YOUR ASSIGNMENT: Find the line holding "Samfunn (30, 1430)" in the entries below. Give it again exactly, along with every line after it up to and including the line holding "Baseball (217, 471)".

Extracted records
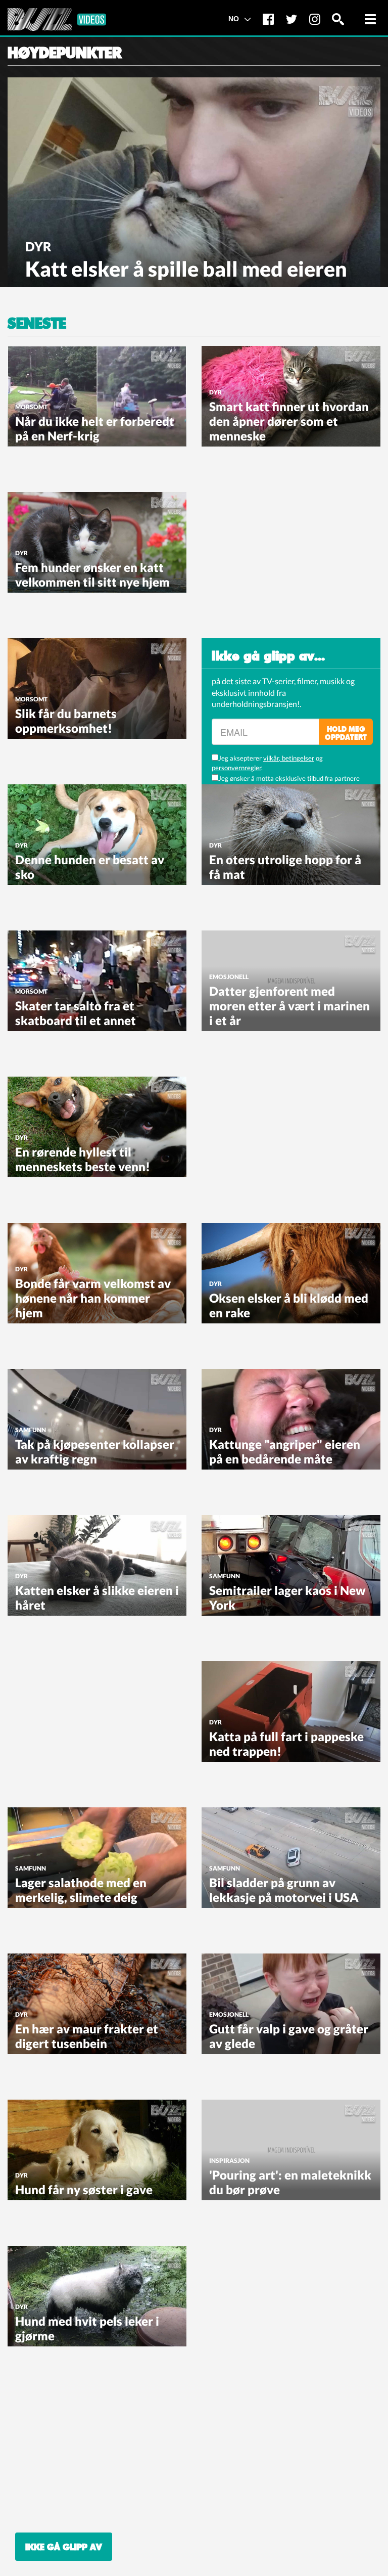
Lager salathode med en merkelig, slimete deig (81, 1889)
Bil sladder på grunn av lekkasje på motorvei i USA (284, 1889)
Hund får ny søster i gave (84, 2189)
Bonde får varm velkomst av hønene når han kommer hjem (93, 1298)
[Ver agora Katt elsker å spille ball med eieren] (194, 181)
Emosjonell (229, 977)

--

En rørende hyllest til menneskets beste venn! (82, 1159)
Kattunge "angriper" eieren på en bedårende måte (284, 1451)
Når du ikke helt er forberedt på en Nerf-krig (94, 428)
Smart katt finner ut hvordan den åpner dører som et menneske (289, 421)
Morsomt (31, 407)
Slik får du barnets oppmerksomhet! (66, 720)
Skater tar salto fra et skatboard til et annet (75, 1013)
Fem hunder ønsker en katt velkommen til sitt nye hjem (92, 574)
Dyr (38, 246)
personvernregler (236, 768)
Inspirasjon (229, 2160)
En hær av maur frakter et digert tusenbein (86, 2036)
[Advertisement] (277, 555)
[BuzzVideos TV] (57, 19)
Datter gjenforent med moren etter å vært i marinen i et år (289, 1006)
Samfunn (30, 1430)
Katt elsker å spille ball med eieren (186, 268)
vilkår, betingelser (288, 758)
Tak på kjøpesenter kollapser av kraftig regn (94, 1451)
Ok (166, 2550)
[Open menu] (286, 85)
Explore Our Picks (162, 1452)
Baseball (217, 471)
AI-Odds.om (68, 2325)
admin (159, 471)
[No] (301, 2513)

WORKED SOLUTION:
Samfunn (30, 1430)
Katt elsker å spille ball med eieren (186, 268)
vilkår, betingelser (288, 758)
Tak på kjøpesenter kollapser av kraftig regn (94, 1451)
Ok (166, 2550)
[Open menu] (286, 85)
Explore Our Picks (162, 1452)
Baseball (217, 471)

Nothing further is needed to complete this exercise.